Part of the advantage is that this will work with pretty much any VPN client and doesn't need Tor installing locally. It's also incredibly easy for an end user to connect to. The problem at the moment isn't that people are being identified in Turkey, the problem is that some people are seeing things blocked. This has actually gone on for a while with stupid things like Youtube being blocked.

Lahana doesn't give you secrecy, it just (in theory) makes it harder to track back from the far end (by using tor), provides direct access to tor without needing to install anything and (hopefully) lets you bypass filtering.

I would not recommend Lahana for anyone where being identified could cause serious harm. But I do welcome any ideas/help on trying to make Lahana better.

In any case, since you mentioned that tracking from the destination is a concern, if one is going to be using lahana, I think also using torbutton is a good idea, since you will otherwise be vulnerable to browser fingerprinting (see https://blog.torproject.org/blog/effs-panopticlick-and-torbu...). Since Torbutton assumes you will be using tor in the recommended manner, one using lahana would have to: 1. Click on Torbutton 2. Go to "preferences" 3. Select "Transparent Torification (requires custom transproxy or Tor router)" 4. Press Ok

I think browser fingerprinting might be more of a theoretical threat, and don't know if it has ever been successfully used so it may not be worth your concern.

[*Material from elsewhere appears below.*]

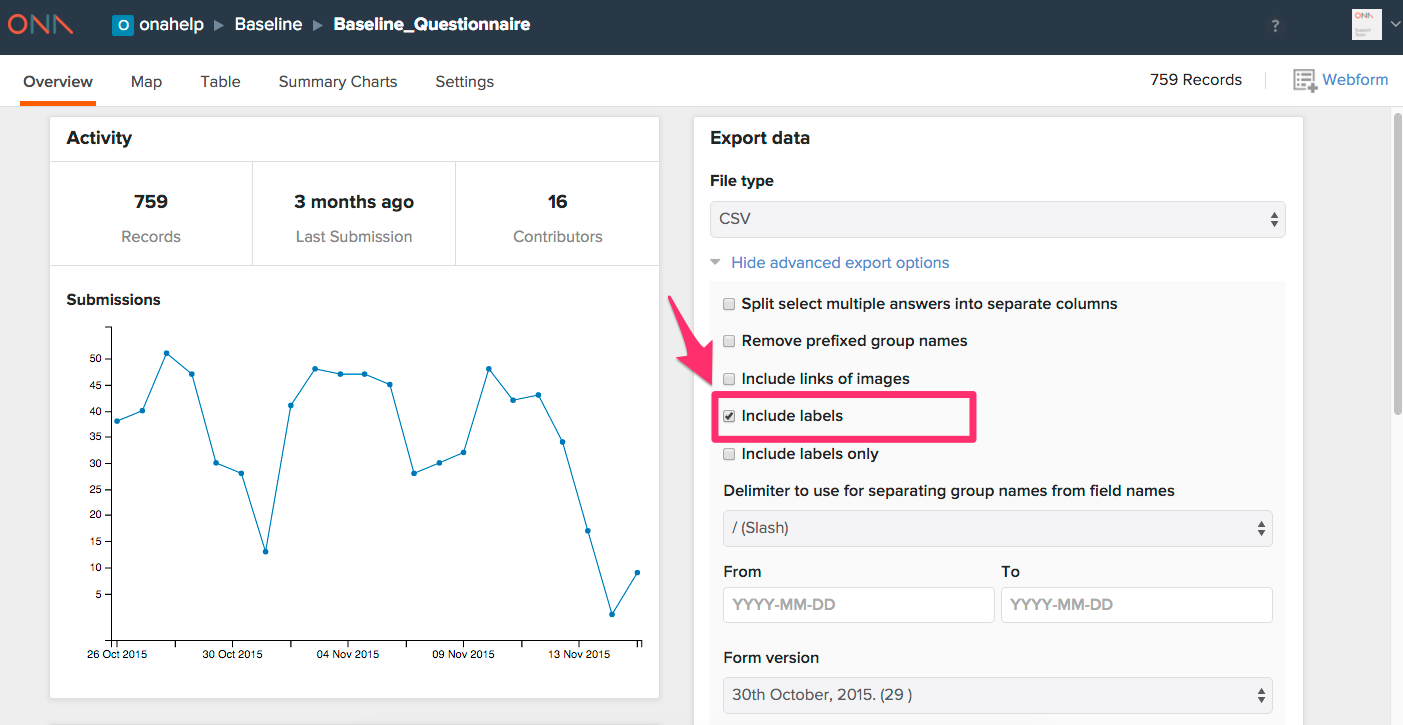The height and width of the screenshot is (725, 1403).
Task: Enable Include labels only
Action: pos(729,454)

Keep in mind that using Torbutton (and https everywhere as you recommended) is currently possible only on the desktop version of firefox.

I haven't been following Turkey news related to tor but if you look at https://metrics.torproject.org/users.html?graph=direct-users... it doesn't seem like Tor is being blocked

Anyways good luck with this

Thanks for that. I'll take a look into that tomorrow. I'm shattered right now. Trying to just get some nodes up. If I can at least provide the same level of security as the telecomix guys I think everyone (including the telecomix guys) are all doing well.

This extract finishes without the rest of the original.